College Sports Traditions by Stan Beck & Jack Wilkinson

College Sports Traditions by Stan Beck & Jack Wilkinson

Author:Stan Beck & Jack Wilkinson
Language: eng
Format: epub
ISBN: 9780810891210
Publisher: Scarecrow Press


Most Midnight Madness schools will include a three-point shooting contest with a dunk-a-thon and long-range heaves. The Madness is now often a coed event, for both men’s and women’s teams, especially at colleges like UConn and Baylor, whose 6-foot-8 Brittany Greiner—the National Player of the Year in 2012 when Baylor went 40–0 and won the national title—can dunk with the big boys.

Midnight Madness, by any name, is also used as a recruiting tool. Scout.com estimated that in 2007, 160 of the top high school basketball recruits in the country attended Midnight Madness somewhere. That number has since increased exponentially. And now, in the twenty-first century, Midnight Madness has become even more lavish and extravagant, with celebrities included.

One year, Michigan State coach Tom Izzo rode onto the court at the Breslin Center astride a Harley-Davidson. Izzo was dressed like a hippy, as in Easy Rider. Then he posed with Sparty, the Spartans’ in-costume mascot.

That Michigan State team won the 2000 national championship. The following season for Midnight Madness, the Spartans—wearing boxing gloves and green satin robes—were introduced as they stepped through the ropes of a boxing ring. Izzo? He arrived in a white stretch limousine, dressed in a black tuxedo.

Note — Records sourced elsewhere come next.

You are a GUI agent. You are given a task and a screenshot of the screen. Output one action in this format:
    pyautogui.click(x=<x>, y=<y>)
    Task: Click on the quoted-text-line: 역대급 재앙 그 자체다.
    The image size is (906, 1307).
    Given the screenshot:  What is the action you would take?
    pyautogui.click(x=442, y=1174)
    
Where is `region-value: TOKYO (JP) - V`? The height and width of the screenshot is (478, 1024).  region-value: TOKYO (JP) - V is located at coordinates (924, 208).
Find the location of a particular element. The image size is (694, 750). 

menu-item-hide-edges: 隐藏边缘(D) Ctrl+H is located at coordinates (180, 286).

Another year, Billy Donovan, the two-time NCAA-winning Florida coach, rose up out of a coffin in the O-Dome during Midnight Madness. In 2012, Izzo made another grand entrance at the Breslin Center attired in an Iron Man costume while his wife and children were dressed as other Marvel Avengers. The IZZone student section went bananas.

In 1994, on the University of Cincinnati campus, a student named Cory Clouse brought down the house. Having already won the slam dunk and three-point shooting contests, Clouse launched a half-court shot in The Shoe, as the on-campus Shoemaker Center is still known. Clouse cleanly nailed the forty-seven-footer to earn a free year of college tuition, and more. Dick Vitale jumped into his arms. And more important, in the summer of 1995, Cory Clouse won an ESPY for his Midnight Madness moment.

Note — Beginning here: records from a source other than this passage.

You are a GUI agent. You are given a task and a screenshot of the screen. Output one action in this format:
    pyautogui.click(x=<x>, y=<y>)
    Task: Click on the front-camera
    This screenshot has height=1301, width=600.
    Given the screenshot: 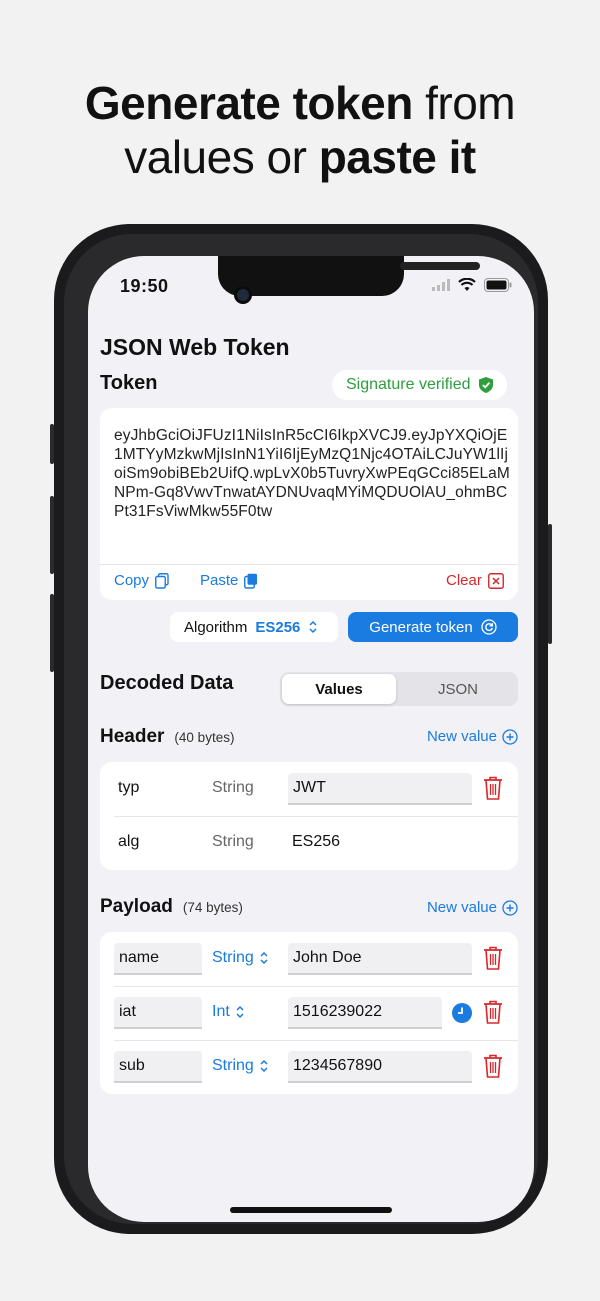 What is the action you would take?
    pyautogui.click(x=243, y=295)
    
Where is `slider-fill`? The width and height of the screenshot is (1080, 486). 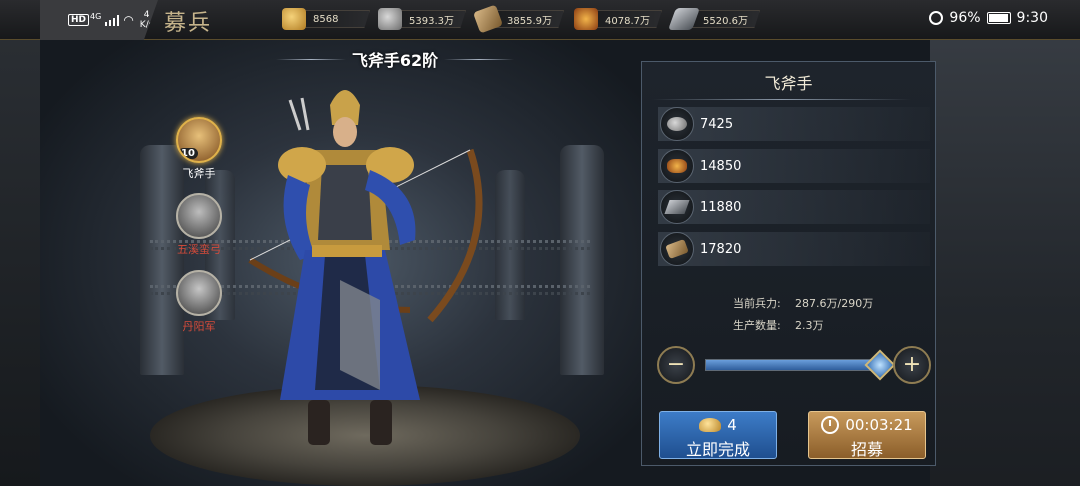 slider-fill is located at coordinates (794, 365).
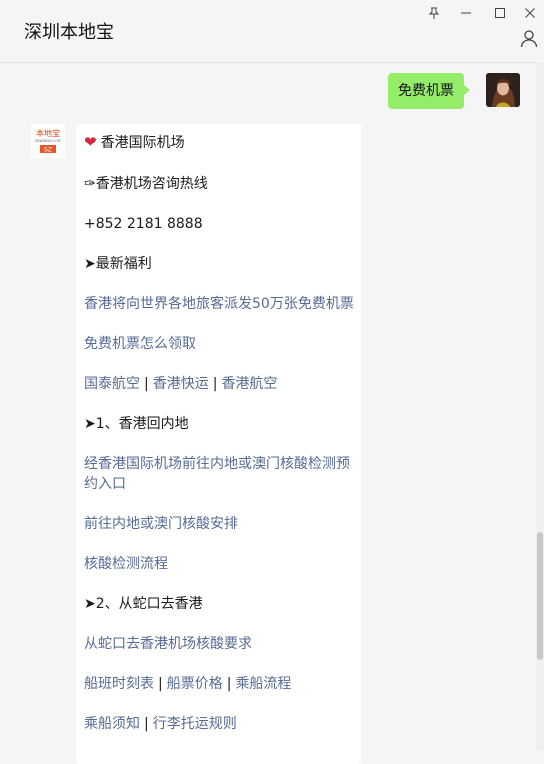  Describe the element at coordinates (530, 39) in the screenshot. I see `user-profile-icon` at that location.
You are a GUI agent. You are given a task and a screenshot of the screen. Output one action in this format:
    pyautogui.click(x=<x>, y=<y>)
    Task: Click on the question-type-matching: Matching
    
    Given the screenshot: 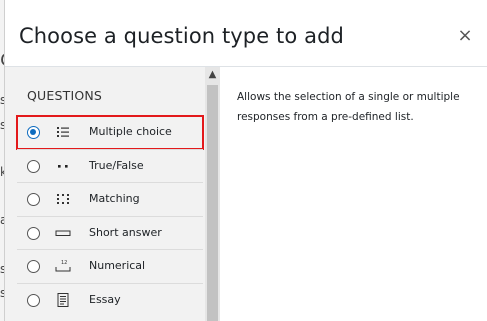 What is the action you would take?
    pyautogui.click(x=110, y=198)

At Indiana, it’s Hoosier Hysteria. Tubby’s Tipoff, they once called it at Minnesota. In Madison, it’s The Night of the Grateful Red at the University of Wisconsin.

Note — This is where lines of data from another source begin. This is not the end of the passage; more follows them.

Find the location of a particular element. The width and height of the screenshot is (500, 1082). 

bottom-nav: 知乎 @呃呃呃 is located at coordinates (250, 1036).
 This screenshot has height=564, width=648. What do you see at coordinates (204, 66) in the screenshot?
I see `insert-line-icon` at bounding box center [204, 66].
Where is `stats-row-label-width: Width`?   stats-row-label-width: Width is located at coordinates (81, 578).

At Missouri’s Midnight Madness in 2012, Keion Bell dunked over six people lined up in size-order from the foul line to the basket. Wagner’s Josh Thompson dunked over his parents, standing back-to-back, even if Dad got conked in the head. Brittney Griner nearly threw down a 360- degree dunk.

But nobody—and we mean nobody—does Midnight Madness like they do it in the Bluegrass at Kentucky.

In October of 1982, coach Joe B. Hall, recalling Lefty’s stroke of midnight genius, invited Kentucky fans to attend Midnight Special, the first practice of that season. More than 8,500 fans showed up in old 12,000-seat Memorial Coliseum. It shortly became Midnight Madness. And, by any name, it’s in a class all its own.

In 1986, a fire marshal ordered the doors of Memorial closed two hours before the Madness was scheduled to start. More than 12,500 Big Blue zealots were already inside, with hundreds more stuck outside.